◆ What you will do ◆
Word for word, set down every line of the entries below from the line with "Select the 2026年1月北京市各类用地成交排行 table title" to the line with "The width and height of the screenshot is (591, 472).", including both, and no other line.

◆ The input ◆
»»

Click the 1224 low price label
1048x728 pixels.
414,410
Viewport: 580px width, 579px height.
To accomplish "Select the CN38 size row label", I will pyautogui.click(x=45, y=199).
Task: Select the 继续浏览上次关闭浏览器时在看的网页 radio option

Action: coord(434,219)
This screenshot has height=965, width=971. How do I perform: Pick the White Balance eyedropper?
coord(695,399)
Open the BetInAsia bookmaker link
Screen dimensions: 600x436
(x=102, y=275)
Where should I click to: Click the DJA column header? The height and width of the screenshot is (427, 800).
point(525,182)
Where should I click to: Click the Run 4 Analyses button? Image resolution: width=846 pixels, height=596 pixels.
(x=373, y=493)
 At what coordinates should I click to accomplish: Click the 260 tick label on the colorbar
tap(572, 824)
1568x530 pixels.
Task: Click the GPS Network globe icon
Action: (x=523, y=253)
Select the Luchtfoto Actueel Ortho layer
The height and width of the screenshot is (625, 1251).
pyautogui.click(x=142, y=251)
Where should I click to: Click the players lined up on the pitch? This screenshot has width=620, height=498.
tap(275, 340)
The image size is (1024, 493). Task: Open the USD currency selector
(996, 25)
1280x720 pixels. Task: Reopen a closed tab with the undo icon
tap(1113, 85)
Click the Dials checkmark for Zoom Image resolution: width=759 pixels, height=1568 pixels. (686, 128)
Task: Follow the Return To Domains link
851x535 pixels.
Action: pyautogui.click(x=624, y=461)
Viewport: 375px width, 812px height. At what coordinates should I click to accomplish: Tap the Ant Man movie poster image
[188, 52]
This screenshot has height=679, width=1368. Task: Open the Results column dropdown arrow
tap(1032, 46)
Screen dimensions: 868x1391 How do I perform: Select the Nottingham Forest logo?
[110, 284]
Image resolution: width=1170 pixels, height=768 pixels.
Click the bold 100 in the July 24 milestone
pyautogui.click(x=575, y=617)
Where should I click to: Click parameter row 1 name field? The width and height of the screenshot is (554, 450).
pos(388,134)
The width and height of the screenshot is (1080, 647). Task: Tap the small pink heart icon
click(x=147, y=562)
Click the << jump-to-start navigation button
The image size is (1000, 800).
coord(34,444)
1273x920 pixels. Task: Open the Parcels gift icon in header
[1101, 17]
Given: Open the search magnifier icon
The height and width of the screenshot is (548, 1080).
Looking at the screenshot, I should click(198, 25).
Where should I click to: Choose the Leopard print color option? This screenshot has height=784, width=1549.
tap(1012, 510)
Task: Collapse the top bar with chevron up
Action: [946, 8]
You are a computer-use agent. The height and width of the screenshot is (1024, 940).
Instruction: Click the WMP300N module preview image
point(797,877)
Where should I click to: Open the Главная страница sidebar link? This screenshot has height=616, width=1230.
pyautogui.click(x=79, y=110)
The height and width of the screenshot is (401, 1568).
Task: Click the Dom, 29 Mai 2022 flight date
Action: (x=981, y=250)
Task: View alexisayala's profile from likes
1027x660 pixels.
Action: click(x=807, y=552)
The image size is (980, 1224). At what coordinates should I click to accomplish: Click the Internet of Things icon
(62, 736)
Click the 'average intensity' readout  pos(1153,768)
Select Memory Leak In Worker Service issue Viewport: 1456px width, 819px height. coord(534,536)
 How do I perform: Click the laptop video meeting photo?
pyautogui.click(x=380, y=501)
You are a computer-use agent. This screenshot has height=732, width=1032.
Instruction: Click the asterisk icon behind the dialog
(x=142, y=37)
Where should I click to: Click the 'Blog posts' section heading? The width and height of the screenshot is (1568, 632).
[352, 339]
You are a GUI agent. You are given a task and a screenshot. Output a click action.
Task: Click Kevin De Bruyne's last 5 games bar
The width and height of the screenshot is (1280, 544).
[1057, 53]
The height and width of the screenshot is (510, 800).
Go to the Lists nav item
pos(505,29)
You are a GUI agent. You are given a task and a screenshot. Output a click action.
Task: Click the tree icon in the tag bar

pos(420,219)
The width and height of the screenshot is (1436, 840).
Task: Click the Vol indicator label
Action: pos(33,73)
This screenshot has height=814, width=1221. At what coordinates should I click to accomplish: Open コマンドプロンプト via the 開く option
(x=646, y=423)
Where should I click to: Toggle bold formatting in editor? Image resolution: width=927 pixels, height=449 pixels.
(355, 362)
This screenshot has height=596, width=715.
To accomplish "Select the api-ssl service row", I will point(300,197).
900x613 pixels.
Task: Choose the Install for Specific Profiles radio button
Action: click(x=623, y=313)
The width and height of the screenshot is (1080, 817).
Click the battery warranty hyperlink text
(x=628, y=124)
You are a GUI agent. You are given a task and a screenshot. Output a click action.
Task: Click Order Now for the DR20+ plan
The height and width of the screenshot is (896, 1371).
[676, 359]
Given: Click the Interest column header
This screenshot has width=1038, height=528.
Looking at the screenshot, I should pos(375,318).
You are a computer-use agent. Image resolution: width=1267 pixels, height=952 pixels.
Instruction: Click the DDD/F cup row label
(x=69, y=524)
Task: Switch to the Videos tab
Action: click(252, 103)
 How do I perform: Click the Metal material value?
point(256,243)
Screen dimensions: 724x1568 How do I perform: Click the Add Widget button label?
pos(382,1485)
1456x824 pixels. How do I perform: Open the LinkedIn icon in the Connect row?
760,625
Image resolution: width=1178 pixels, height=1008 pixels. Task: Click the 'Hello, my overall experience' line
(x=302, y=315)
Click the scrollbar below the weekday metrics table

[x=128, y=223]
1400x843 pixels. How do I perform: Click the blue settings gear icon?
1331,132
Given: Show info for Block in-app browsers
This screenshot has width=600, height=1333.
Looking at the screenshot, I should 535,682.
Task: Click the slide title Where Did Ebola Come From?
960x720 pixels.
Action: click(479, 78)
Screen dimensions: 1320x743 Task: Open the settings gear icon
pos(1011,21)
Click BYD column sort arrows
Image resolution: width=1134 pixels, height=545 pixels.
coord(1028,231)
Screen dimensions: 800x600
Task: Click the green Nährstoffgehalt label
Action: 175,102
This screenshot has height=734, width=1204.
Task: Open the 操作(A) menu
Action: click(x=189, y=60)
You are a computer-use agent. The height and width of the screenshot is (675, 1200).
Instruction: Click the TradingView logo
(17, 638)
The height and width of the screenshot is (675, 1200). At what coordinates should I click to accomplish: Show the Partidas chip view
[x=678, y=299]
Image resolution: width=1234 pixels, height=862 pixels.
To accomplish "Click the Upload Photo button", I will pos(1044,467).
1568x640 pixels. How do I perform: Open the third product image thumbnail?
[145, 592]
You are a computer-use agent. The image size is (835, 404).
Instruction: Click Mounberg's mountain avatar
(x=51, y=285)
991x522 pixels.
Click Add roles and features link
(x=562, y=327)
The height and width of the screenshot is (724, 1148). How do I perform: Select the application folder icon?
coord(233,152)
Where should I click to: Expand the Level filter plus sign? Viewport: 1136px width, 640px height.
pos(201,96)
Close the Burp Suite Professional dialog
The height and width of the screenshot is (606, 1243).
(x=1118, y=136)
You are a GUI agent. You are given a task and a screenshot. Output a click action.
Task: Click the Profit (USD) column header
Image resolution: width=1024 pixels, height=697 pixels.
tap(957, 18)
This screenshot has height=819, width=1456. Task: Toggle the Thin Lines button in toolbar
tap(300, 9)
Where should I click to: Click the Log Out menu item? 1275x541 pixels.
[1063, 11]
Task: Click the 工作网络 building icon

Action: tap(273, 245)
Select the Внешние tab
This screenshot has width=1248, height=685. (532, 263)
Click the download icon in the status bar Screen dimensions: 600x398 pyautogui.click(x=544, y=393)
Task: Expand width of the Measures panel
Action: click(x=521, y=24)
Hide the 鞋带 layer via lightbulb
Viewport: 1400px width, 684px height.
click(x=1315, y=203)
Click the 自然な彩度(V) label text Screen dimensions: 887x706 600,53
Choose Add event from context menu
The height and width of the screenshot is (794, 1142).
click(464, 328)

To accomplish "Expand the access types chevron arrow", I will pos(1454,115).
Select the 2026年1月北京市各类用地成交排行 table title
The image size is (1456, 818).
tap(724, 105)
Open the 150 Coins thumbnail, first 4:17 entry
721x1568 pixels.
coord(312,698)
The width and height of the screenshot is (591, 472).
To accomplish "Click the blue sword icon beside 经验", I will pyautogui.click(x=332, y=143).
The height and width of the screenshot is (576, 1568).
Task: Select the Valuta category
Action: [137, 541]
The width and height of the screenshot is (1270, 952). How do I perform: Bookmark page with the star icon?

««

◆ Solution ◆
Select the 2026年1月北京市各类用地成交排行 table title
The image size is (1456, 818).
tap(724, 105)
Open the 150 Coins thumbnail, first 4:17 entry
721x1568 pixels.
coord(312,698)
The width and height of the screenshot is (591, 472).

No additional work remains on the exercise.